### Job
Please filter the records below and copy each line containing the word "dropdown".

### Records supplied
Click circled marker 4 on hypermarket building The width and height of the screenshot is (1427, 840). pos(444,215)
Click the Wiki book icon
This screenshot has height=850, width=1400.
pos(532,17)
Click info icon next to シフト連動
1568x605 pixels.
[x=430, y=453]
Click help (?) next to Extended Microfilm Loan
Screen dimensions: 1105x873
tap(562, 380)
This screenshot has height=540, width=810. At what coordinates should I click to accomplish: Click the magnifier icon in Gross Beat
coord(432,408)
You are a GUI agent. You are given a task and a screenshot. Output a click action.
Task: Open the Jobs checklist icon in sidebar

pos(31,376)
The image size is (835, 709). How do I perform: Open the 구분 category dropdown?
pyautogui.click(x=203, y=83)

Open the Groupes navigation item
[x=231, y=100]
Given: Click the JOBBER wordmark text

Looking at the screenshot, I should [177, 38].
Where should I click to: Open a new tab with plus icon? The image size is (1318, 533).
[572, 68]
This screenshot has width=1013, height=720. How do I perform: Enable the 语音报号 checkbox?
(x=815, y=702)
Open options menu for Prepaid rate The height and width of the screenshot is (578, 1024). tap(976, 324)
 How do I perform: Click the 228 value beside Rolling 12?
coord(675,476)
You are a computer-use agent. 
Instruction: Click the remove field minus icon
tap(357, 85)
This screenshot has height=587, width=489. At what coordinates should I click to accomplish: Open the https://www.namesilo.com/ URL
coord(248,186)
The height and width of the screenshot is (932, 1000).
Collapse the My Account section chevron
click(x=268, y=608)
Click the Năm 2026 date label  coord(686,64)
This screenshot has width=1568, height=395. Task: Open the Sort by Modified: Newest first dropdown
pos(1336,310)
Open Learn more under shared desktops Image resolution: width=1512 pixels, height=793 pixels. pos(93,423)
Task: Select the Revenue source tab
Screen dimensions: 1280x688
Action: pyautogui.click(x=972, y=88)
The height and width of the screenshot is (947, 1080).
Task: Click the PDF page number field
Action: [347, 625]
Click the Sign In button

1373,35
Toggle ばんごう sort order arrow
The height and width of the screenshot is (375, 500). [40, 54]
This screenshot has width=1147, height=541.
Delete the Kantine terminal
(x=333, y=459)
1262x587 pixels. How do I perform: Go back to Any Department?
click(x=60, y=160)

### Written response
The image size is (835, 709). How do I perform: Open the 구분 category dropdown?
This screenshot has width=1568, height=395. Task: Open the Sort by Modified: Newest first dropdown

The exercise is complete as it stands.